Many clients arrive in our office knowing the cost versus benefit analysis even before I proceed with my well worn speech. Going to Court is often not about justice at all, but about economic staying power and the emotional will and fortitude to go all the way to trial. In the U.S. and in Canada, it is almost trite that the legal system is being used as an economic tool, often far divorced from the merits of the case itself.
Given the above, many a businessperson and client has come to the conclusion that the time and money spent in a lawsuit is better invested in the effort of furthering positive business promotions, such as advertising, and enhancing reputation, which is surely not achieved by suing.
There is, of course, still a vital role to be played by lawyers. The contract we put in place for you can be the "insurance policy" that keeps the "handshaker" honest and on task to perform. Take, for example, a case in the United States where a chicken grower made a written contract (and a rather lengthy one) with a country-wide chicken buyer. The case went before the Court because the very word "chicken" was interpreted differently by each party. You would think that everyone knows what "chicken" means. Not so. As a litigator, I am not surprised that this contract went afoul (pardon the pun). But "fowl" can mean many things:
1. young chicken suitable for broiling and frying;
2. a type of bird that meets specifications on weight and quality;
3. stewing chickens; or just,
4. chicken parts.
The supplier likely wanted to deliver any type of chicken it had and the buyer may only have wanted young broiling chickens between 2-½ to 3 lbs. Both parties honestly believed that there were obeying the letter of their contract. If this had been an oral agreement between Angus and Bernice simply to sell chickens, could they have simply worked it out and substituted another oral agreement?

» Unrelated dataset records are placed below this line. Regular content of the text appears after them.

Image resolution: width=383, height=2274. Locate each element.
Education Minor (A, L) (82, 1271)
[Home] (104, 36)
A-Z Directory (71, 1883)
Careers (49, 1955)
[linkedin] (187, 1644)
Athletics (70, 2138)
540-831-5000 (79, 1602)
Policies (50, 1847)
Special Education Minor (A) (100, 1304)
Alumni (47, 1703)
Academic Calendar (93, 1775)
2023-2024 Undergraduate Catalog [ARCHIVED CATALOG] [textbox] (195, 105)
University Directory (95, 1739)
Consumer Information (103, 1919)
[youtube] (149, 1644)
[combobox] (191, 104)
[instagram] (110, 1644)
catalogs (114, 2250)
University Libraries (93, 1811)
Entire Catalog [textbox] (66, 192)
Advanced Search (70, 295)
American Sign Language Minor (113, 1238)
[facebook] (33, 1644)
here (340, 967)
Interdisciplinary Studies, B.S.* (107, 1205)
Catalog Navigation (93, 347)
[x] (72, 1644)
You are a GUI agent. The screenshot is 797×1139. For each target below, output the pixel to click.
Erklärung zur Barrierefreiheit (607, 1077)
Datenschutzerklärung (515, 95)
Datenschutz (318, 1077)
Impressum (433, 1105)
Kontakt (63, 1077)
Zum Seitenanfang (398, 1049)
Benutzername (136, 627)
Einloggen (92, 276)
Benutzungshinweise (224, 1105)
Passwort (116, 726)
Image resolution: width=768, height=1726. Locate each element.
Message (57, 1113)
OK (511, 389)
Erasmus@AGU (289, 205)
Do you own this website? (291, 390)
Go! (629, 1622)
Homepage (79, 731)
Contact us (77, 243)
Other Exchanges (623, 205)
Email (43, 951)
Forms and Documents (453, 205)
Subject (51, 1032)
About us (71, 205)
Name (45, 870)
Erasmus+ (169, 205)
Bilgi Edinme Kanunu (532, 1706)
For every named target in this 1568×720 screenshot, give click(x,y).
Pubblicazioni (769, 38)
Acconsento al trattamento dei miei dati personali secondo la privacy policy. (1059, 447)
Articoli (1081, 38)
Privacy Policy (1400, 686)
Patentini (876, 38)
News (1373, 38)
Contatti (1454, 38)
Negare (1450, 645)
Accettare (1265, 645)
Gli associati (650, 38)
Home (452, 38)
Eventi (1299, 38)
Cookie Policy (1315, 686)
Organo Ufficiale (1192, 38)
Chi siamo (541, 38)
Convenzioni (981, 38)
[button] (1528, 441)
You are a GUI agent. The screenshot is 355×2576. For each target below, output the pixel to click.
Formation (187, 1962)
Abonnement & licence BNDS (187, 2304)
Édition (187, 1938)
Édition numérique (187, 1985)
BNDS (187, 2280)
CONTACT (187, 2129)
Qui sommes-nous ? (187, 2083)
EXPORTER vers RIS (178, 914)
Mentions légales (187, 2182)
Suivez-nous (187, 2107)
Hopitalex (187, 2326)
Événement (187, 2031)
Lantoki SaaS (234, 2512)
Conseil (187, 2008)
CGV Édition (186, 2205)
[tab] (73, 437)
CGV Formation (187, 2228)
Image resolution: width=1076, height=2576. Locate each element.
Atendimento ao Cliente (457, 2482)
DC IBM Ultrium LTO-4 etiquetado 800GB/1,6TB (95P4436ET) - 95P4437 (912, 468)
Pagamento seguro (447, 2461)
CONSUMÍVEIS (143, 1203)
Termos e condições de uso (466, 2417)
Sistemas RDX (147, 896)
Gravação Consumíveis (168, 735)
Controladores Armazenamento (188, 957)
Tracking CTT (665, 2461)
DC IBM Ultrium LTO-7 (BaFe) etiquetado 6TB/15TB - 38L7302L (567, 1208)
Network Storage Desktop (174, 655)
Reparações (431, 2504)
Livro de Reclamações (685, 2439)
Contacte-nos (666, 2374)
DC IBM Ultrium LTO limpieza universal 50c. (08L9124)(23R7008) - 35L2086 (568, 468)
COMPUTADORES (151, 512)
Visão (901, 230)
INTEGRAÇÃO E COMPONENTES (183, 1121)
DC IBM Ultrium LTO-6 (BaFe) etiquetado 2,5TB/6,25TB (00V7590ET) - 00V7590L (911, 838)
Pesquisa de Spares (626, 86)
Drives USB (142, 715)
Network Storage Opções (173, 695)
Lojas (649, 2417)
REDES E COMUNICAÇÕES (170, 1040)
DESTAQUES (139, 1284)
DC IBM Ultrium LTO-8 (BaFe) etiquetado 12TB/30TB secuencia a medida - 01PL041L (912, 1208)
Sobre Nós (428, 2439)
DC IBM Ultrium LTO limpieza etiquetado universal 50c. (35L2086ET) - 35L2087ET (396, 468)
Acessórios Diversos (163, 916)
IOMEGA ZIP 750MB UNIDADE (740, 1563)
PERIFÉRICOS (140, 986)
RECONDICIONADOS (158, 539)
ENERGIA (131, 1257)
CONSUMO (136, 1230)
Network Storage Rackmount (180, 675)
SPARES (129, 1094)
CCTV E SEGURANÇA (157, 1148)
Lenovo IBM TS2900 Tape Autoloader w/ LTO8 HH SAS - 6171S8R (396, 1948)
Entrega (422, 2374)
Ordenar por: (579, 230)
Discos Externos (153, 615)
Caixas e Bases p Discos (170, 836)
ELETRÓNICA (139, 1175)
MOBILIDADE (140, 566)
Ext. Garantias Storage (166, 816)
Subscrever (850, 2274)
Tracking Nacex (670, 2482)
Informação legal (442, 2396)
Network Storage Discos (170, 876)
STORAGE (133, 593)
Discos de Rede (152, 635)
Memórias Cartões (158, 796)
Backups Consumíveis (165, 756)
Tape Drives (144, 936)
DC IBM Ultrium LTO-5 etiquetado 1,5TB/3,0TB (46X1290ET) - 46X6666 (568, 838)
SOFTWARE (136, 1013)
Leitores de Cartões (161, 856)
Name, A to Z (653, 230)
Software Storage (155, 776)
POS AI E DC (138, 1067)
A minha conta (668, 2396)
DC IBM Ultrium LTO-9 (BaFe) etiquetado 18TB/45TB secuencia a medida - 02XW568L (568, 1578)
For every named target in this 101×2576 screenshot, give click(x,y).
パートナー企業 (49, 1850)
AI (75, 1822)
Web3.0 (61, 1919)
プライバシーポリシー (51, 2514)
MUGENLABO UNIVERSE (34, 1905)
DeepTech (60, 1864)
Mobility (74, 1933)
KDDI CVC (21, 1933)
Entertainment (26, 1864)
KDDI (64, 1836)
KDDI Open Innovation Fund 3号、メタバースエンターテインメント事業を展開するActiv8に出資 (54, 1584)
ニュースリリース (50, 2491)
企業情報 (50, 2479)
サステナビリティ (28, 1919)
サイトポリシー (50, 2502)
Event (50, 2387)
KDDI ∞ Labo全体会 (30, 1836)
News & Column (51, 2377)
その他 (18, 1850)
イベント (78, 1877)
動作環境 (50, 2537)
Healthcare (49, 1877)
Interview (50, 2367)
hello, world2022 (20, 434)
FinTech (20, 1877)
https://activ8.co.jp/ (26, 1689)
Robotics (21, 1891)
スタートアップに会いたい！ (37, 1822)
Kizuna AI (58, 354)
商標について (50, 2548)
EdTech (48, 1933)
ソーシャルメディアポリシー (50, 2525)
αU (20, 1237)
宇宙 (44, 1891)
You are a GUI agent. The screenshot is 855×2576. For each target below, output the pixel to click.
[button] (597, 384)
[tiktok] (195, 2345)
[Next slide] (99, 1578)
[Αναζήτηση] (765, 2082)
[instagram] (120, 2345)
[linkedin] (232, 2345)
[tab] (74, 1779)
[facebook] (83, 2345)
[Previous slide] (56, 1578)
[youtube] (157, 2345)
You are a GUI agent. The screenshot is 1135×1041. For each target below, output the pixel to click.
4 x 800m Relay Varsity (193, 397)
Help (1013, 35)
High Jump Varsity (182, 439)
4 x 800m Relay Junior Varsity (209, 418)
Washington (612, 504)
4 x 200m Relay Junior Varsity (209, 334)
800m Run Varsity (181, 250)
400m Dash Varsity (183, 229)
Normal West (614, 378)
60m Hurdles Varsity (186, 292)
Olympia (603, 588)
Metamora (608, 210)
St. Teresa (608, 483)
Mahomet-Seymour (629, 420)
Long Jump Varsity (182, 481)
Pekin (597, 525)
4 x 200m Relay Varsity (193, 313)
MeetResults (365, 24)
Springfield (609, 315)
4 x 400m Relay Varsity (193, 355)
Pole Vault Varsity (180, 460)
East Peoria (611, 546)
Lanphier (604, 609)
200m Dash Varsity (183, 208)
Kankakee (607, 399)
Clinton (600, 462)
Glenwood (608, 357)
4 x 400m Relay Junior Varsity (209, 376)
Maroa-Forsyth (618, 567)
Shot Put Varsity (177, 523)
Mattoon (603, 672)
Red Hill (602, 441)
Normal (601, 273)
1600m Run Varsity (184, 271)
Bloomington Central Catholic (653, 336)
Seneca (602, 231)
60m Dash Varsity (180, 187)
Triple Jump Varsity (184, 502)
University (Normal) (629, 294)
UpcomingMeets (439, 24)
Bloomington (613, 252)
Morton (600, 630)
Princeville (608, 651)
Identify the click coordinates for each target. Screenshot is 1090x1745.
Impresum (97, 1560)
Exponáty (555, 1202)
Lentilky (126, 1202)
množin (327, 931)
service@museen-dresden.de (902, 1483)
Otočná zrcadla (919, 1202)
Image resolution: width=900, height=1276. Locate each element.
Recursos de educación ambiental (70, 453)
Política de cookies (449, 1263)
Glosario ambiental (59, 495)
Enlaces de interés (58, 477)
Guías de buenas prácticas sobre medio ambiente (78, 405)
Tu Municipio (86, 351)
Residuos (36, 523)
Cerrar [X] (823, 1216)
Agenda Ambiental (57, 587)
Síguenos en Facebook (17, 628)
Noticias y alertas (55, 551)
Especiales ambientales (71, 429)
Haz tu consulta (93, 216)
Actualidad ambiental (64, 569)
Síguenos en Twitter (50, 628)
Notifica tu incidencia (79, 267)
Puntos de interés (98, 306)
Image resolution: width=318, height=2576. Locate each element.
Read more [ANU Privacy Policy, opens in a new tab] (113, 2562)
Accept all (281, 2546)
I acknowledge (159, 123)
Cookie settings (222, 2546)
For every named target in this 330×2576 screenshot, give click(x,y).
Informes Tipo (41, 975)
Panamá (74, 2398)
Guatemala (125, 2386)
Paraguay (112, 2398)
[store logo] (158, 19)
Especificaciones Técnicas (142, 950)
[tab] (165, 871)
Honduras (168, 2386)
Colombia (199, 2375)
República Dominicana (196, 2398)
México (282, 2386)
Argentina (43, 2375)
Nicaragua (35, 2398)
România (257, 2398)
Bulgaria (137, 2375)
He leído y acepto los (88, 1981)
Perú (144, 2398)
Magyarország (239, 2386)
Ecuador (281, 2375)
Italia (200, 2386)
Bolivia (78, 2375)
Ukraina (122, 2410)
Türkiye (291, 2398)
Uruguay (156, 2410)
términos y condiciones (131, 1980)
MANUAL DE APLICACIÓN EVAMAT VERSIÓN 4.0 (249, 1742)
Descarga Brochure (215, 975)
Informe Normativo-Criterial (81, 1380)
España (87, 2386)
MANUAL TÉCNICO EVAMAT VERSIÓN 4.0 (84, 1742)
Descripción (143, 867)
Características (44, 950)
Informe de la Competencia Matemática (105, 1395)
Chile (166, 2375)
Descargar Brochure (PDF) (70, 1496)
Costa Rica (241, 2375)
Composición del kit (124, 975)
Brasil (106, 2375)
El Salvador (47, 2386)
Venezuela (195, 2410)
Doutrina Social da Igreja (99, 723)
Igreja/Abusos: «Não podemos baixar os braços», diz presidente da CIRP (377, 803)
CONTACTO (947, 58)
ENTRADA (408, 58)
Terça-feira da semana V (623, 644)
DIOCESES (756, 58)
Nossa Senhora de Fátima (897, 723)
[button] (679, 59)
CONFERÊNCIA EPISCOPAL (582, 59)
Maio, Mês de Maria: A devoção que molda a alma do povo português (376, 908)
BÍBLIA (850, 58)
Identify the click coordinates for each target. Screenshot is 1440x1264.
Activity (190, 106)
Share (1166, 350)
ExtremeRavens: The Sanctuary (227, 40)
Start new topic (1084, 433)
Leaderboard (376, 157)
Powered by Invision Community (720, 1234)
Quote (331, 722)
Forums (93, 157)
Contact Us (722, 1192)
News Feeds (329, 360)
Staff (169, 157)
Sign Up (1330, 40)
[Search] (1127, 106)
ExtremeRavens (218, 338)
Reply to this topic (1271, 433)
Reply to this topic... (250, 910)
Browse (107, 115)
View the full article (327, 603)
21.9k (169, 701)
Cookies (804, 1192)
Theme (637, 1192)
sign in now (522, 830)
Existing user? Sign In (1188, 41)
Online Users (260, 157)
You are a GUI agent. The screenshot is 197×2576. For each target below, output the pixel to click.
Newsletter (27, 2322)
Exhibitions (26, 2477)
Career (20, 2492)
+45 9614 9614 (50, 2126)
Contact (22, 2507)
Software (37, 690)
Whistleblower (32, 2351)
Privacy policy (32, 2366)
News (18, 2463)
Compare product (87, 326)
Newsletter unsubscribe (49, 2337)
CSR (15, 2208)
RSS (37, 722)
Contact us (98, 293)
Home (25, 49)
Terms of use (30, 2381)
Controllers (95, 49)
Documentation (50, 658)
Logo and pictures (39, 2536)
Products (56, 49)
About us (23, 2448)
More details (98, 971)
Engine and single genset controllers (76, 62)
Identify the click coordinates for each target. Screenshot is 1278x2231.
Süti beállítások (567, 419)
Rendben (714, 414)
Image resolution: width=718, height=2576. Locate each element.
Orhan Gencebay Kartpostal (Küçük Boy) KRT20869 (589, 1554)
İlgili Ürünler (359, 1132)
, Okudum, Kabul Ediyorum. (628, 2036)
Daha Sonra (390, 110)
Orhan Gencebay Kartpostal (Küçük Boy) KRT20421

Ideally with the help of a written contract, which would specify exactly the weight, quality, age and type of chicken, they would have had no need to repeat the exercise, as each one of them and their employees would have been very clear on what each had to deliver.
In the end, in the chicken case, where there was a written agreement, the Court went through its interpretive exercise of putting the contract in context – i.e. the intent of the parties, the market, etc. – to try to interpret within the factual matrix and the linguistic context of the contract as to what kind of "chicken" was truly meant. The agreement had failed to specify that crucial ingredient.
The lesson is that commercial deals are best put in writing, but they must also be clear on the terms and the intentions of the parties.